--- Schriftliche Aufgabe 1 ---
Stimmen die folgenden Aussagen mit dem Auszug über den Aufenthalt des BF überein? Beantworten Sie jede mit Ja oder Nein und zitieren Sie die entscheidenden Worte des Auszugs wörtlich.
(a) Der Vater des BF starb im Jahr 2015.
(b) Die Großeltern des BF leben im Bundesgebiet.
(c) Zwischen 01.07.2019 und 03.09.2019 war der BF mit Wohnsitz gemeldet.
--- Schriftliche Aufgabe 2 ---
Wie geht der Auszug über den Aufenthalt des BF im Bundesgebiet weiter? Führen Sie ihn nach seinem letzten Satz fort.

--- Textauszug ---
○ ○ ○ ○ ○ ○ ○
Der BF war von September 2014 bis Oktober 2020 mit Hauptwohnsitz im Bundesgebiet gemeldet, wobei zwischen 25.01.2018 und 04.05.2018 sowie zwischen 01.07.2019 und 03.09.2019 keine Wohnsitzmeldung bestand. Seine Schwester mit ihrer Familie, seine Mutter und seine betagten Großeltern leben nach wie vor in Bosnien und Herzegowina. Sein Vater, der dort ein Bauunternehmen geführt hatte, verstarb 2015 plötzlich und unerwartet. Der BF unterstützte seine Mutter bei der Weiterführung des Bauunternehmens und kehrte ab Herbst 2014 auch sonst häufig zu Besuchs- und Urlaubszwecken in seinen Heimatstaat zurück. Seine Mutter, seine Schwester und deren Familie bewohnen dort gemeinsam ein Haus in der Stadt XXXX (Föderation Bosnien und Herzegowina, Kanton XXXX ). Zuletzt kehrte der BF am 15.03.2020 nach einem zehntägigen Aufenthalt in seinem Herkunftsstaat in das Bundesgebiet zurück.
○ ○ ○ ○ ○ ○ ○
--- Gegebene Daten ---
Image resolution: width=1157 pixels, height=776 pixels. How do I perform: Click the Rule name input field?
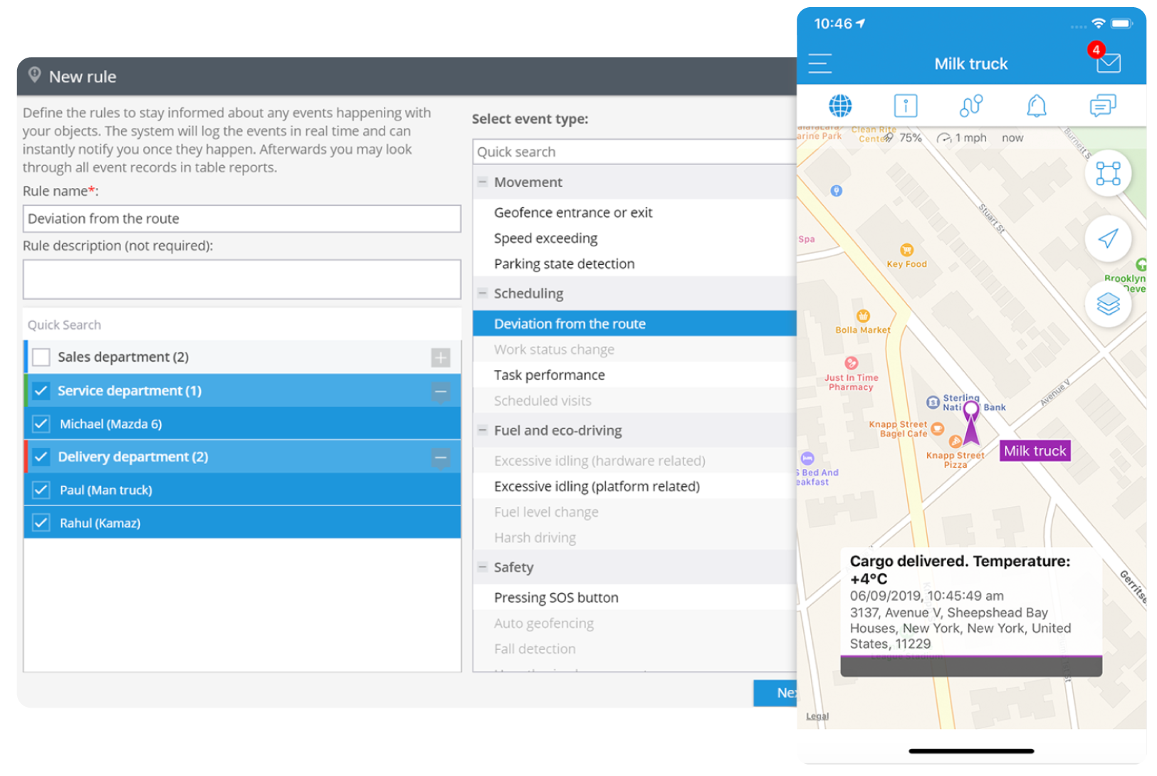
○ ○ ○ ○ ○ ○ ○
--- Lösung der Aufgabe 1 ---
(a) Ja: „verstarb 2015 plötzlich und unerwartet“
(b) Nein: „seine betagten Großeltern leben nach wie vor in Bosnien und Herzegowina“
(c) Nein: „sowie zwischen 01.07.2019 und 03.09.2019 keine Wohnsitzmeldung bestand“

--- Lösung der Aufgabe 2 ---
Der BF studierte Bauingenieurwissenschaften und Wirtschaftsingenieurwesen an der Technischen Universität Graz. Er hat das Bachelorstudium noch nicht abgeschlossen. Zwischen Juni 2019 und Juni 2020 absolvierte er Prüfungen im Ausmaß von 21,50 ECTS positiv. Zwischen 30.09.2014 und 31.03.2019 sowie zwischen 03.10.2019 und 30.11.2020 bestand eine Selbstversicherung nach § 16 Abs 2 ASVG.
Der BF arbeitet im Bundesgebiet fallweise ohne Meldung bei der Sozialversicherung als selbständiger Fahrradbote. Ansonsten finanziert er seinen Lebensunterhalt durch Zuwendungen seiner Angehörigen. Er bewohnt eine Eigentumswohnung in Graz, die seiner Mutter gehört. Wenn ihm der beantragte Aufenthaltstitel erteilt wird, hat er eine Vollzeitbeschäftigung als Reinigungskraft in Graz in Aussicht, möchte aber in erster Linie sein Studium fortsetzen und (wenn überhaupt) nur Teilzeit arbeiten.
Der BF spricht gut Deutsch. Am 07.02.2020 bestand er die Integrationsprüfung, bestehend aus Inhalten zur Sprachkompetenz auf dem Sprachniveau B1 und zu Werte- und Orientierungswissen.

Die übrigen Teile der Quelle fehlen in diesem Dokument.